EDITORIAL: MÁS NOTÌCIAS NA SAÚDE

Diário de Bordo - II

 

Um jornal de ontem falava no derrapar dos custos no Serviço Nacional de Saúde no primeiro semestre do presente ano, assinalando-as como más notícias para  o Ministério da Saúde. Sem dúvida que se trata de um  problema grave. Infere-se da notícia que grande parte das poupanças  terá sido obtida com o corte dos custos com o pessoal, nomeadamente dos subsídios de férias e de natal. Terá ocorrido na saúde o mesmo que em outros sectores: quem trabalha pagou a factura. Outra parte das poupanças dever-se-á à proibição de autorização de despesas que não tenham cabimento orçamental nos três meses seguintes, podendo os gestores que a infrinjam ser responsabilizados criminalmente.

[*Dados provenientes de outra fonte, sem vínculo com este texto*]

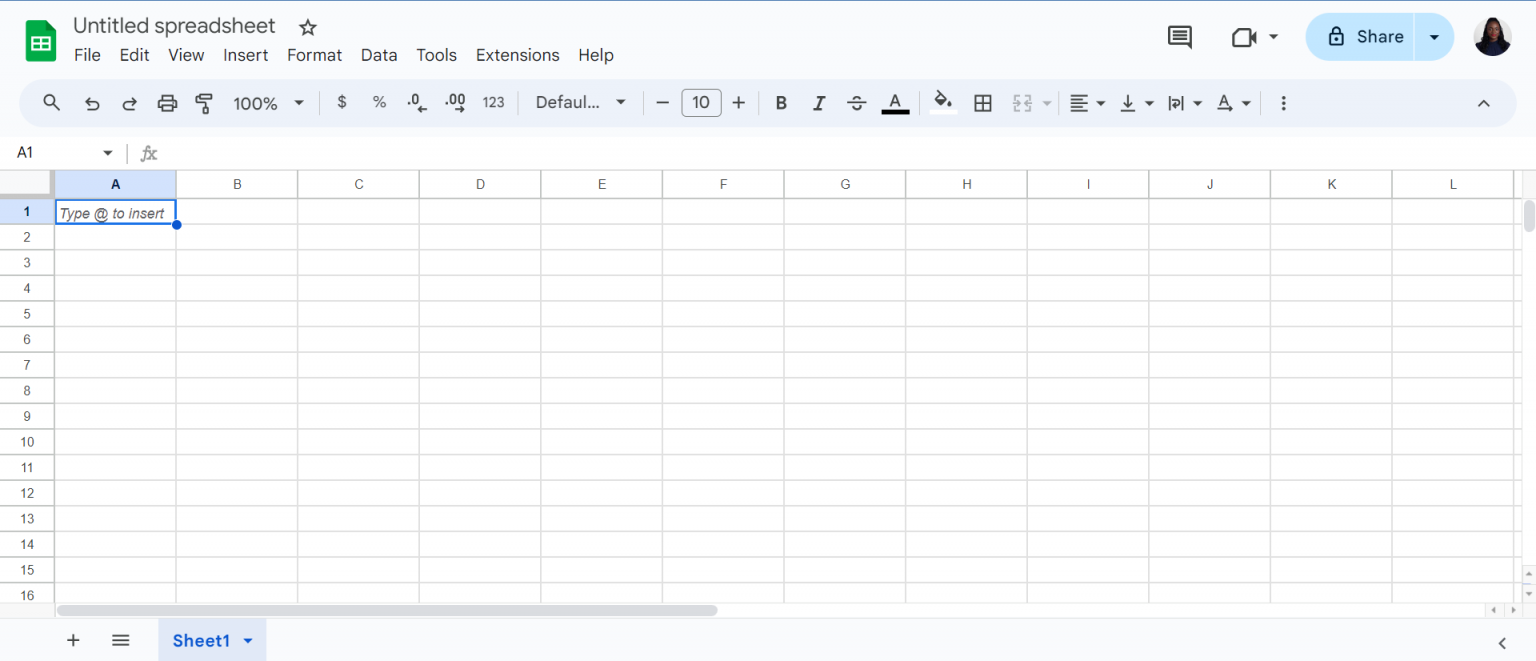
Task: Undo the last action
Action: click(x=91, y=102)
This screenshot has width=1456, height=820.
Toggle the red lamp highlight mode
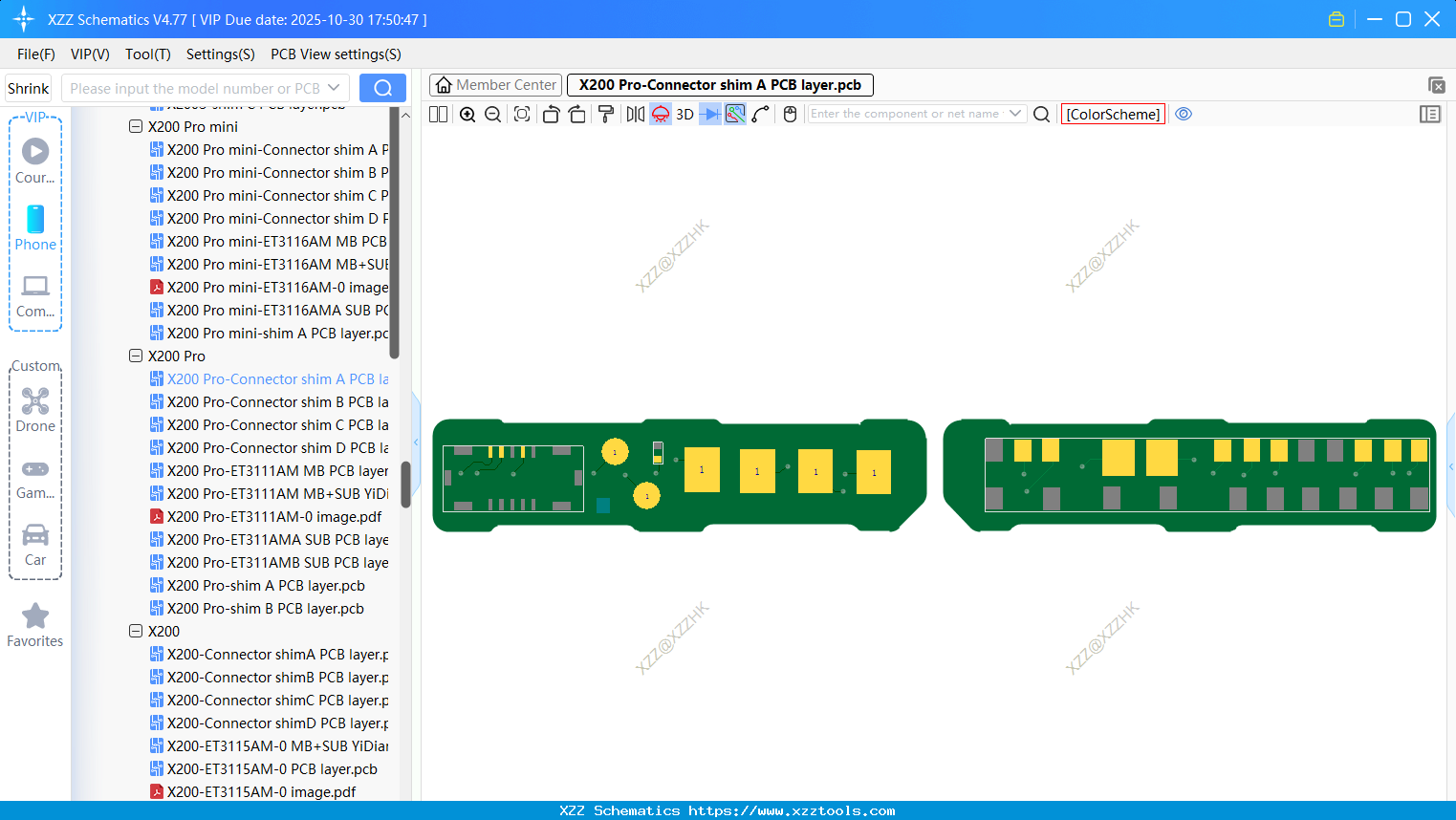[x=660, y=114]
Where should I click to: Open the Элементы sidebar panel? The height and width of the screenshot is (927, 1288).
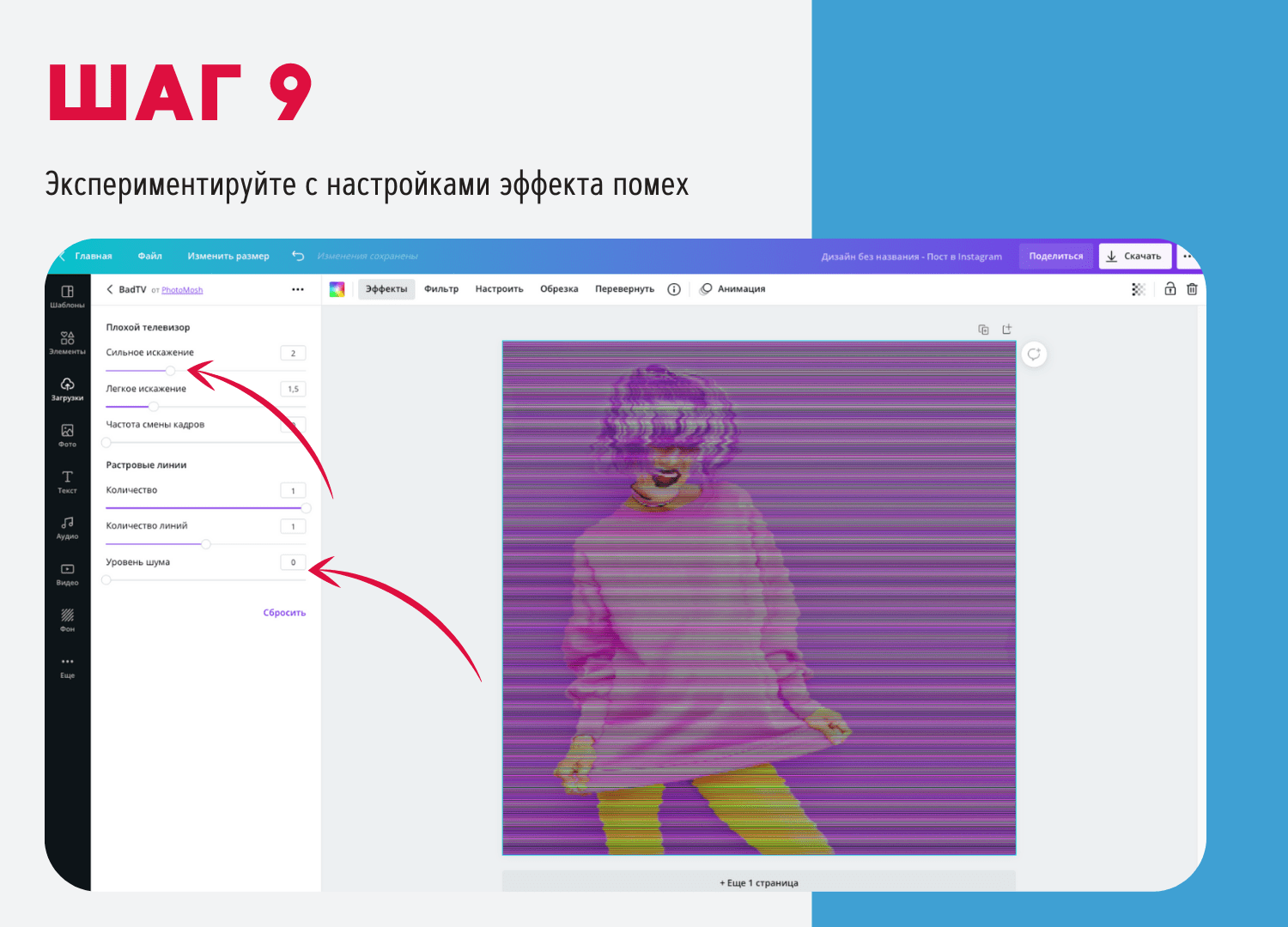(x=67, y=342)
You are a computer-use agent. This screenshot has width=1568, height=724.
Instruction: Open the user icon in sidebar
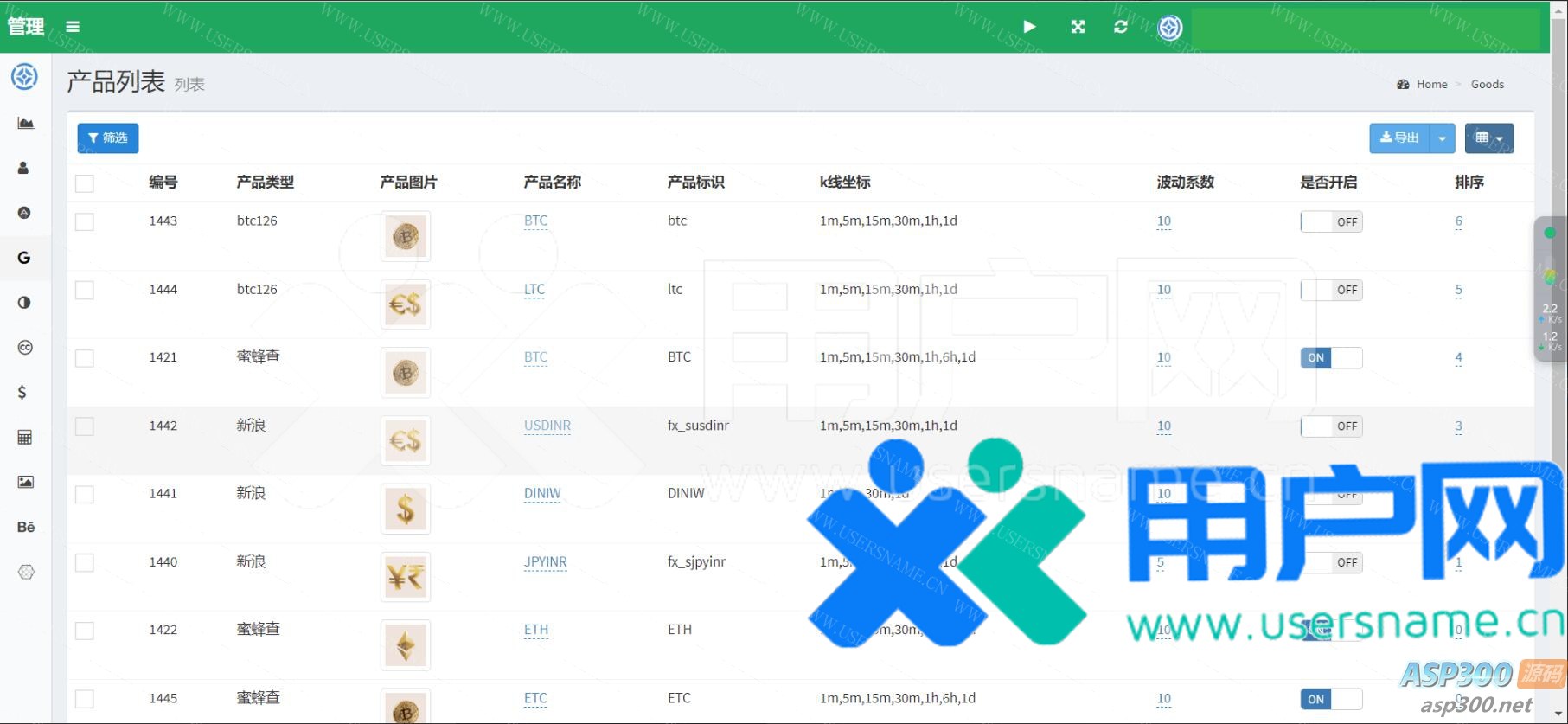coord(24,168)
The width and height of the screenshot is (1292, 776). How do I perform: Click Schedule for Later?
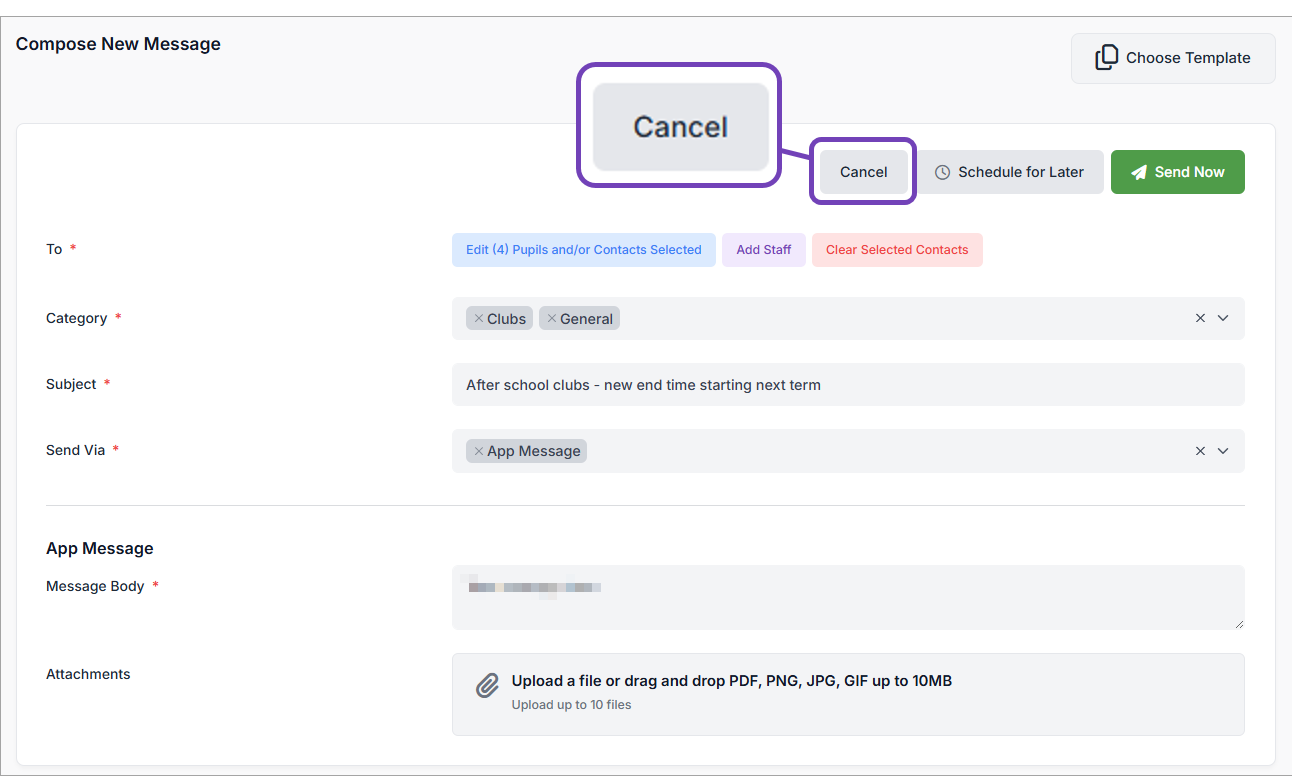[1010, 172]
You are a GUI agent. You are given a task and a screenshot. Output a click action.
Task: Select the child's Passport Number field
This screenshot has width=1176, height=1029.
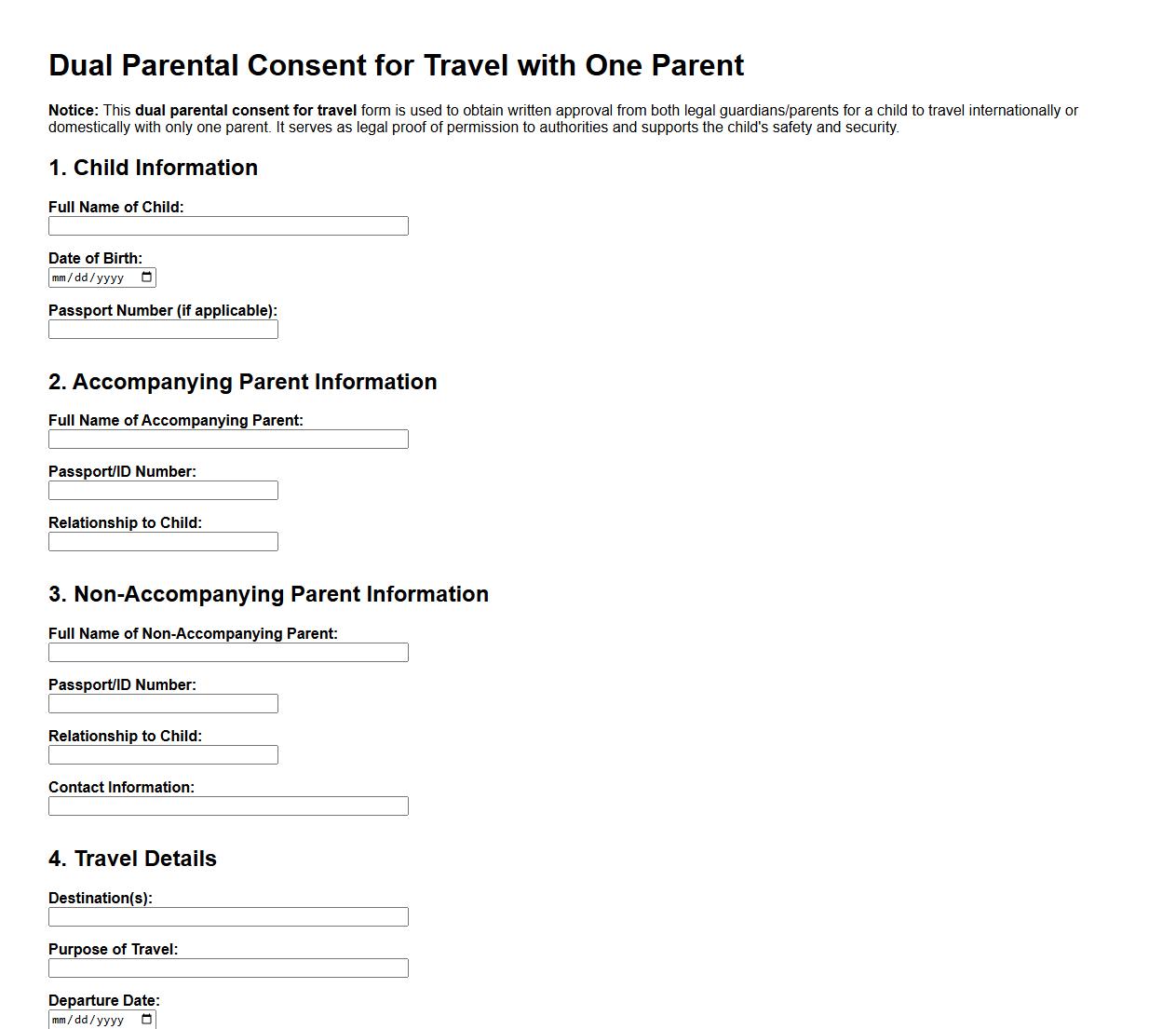(x=163, y=329)
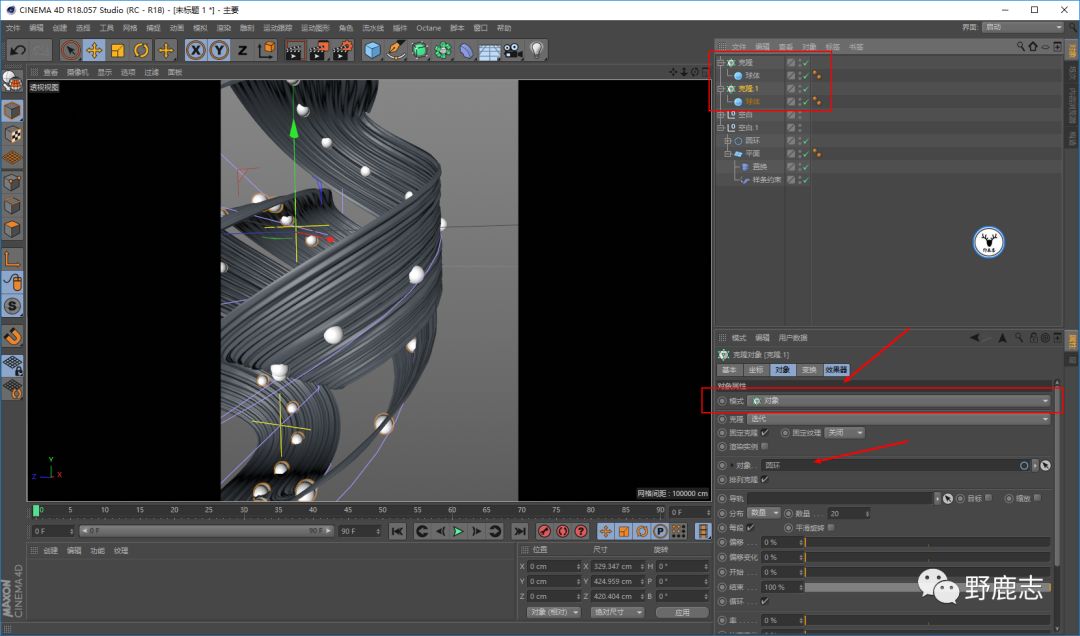Screen dimensions: 1080x636
Task: Click the light bulb icon
Action: pyautogui.click(x=537, y=50)
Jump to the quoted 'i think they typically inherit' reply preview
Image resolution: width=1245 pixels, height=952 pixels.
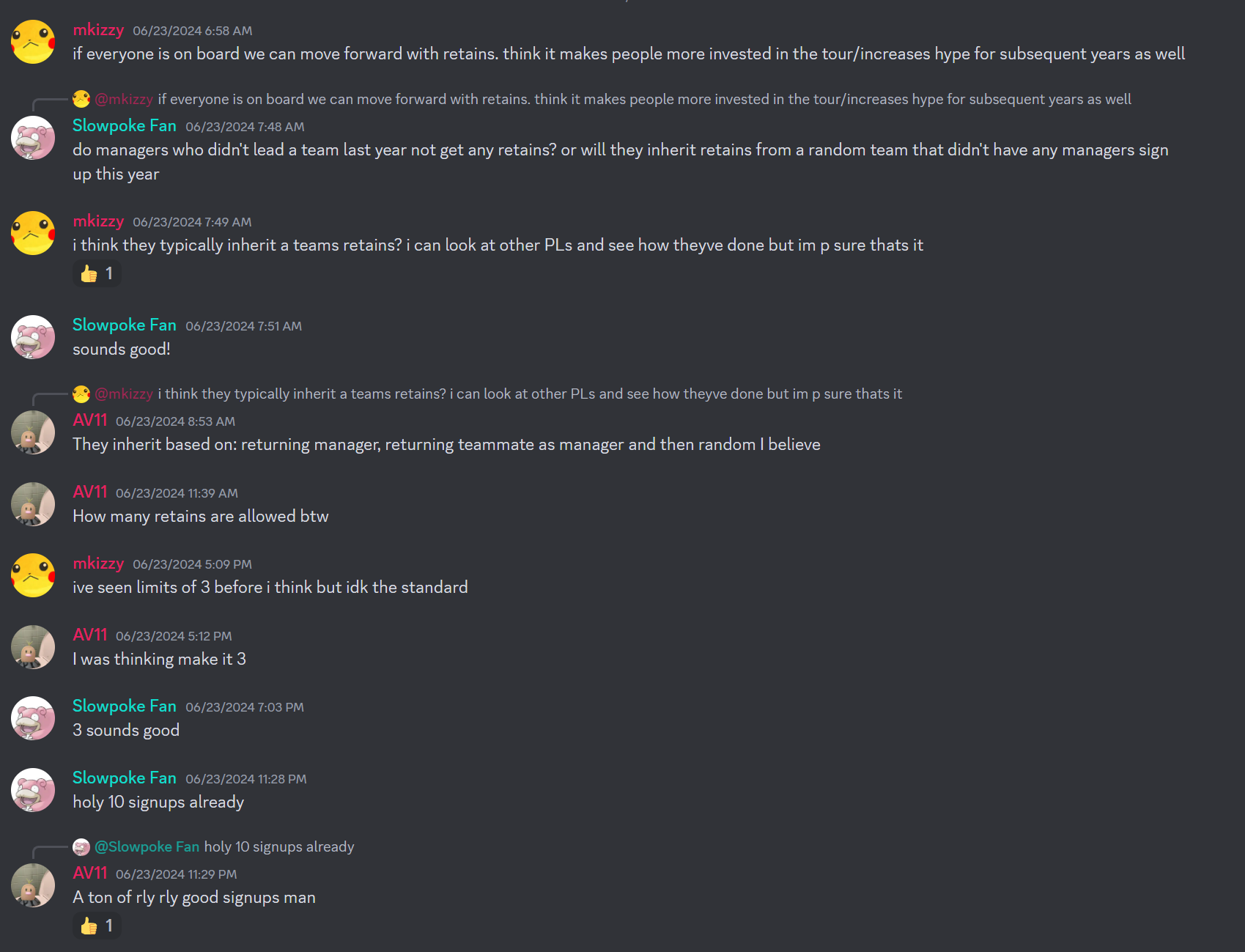pos(529,394)
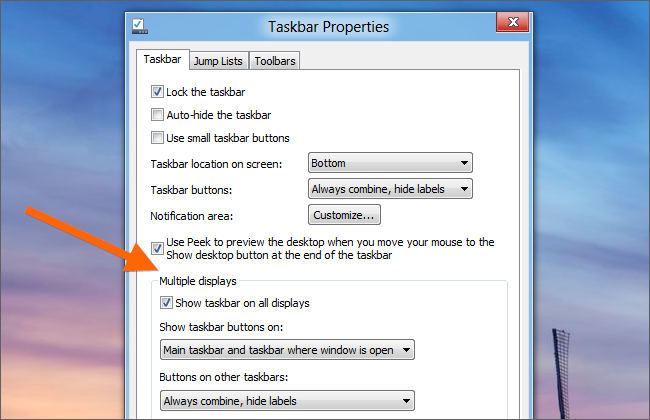Open the Show taskbar buttons on dropdown
The image size is (650, 420).
287,350
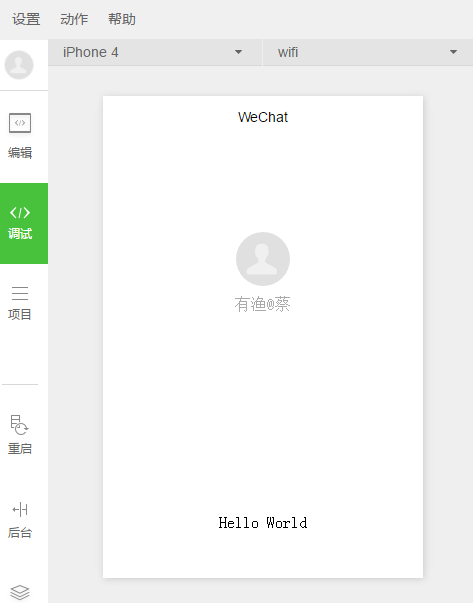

No mesmo jornal e noutros colegas seus encontramos outro tipo de más notícias. O crescimento do número de diabéticos, concomitante com um aumento das assimetrias regionais no que respeita à disseminação da doença, e com um aumento da mortalidade, tem a ver com certeza com o envelhecimento da população e com o menor acesso aos cuidados de saúde. Será importante que alguém habilitado confronte estes dados de morbilidade e mortalidade com o encerramento de serviços e com o agravamento de taxas. Para quando um trabalho sério neste campo?

Outra notícia igualmente grave é a do reaparecimento em território português do dengue. Parece que se deve em primeiro lugar à suspensão da profilaxia necessária, já há alguns anos. Teria sido também um caso de corte nas despesas? Se se confirmar ser essa a razão, teremos mais um exemplo de como uma poupança reduzida abre o caminho a custos muito maiores.

Entretanto Passos Coelho, ontem, pediu mais eficiência na saúde, e declarou ser possível fazer mais com os mesmos meios, sem perda de qualidade. Terá sido em resposta a declarações do bastonário da ordem dos médicos, deplorando mais cortes anunciados. Ao primeiro ministro resta pouca ou nenhuma autoridade moral, e aos doentes e à população em geral resta prepararem-se para mais más notícias. Boas, só com outro governo, que terá de ser bastante diferente deste.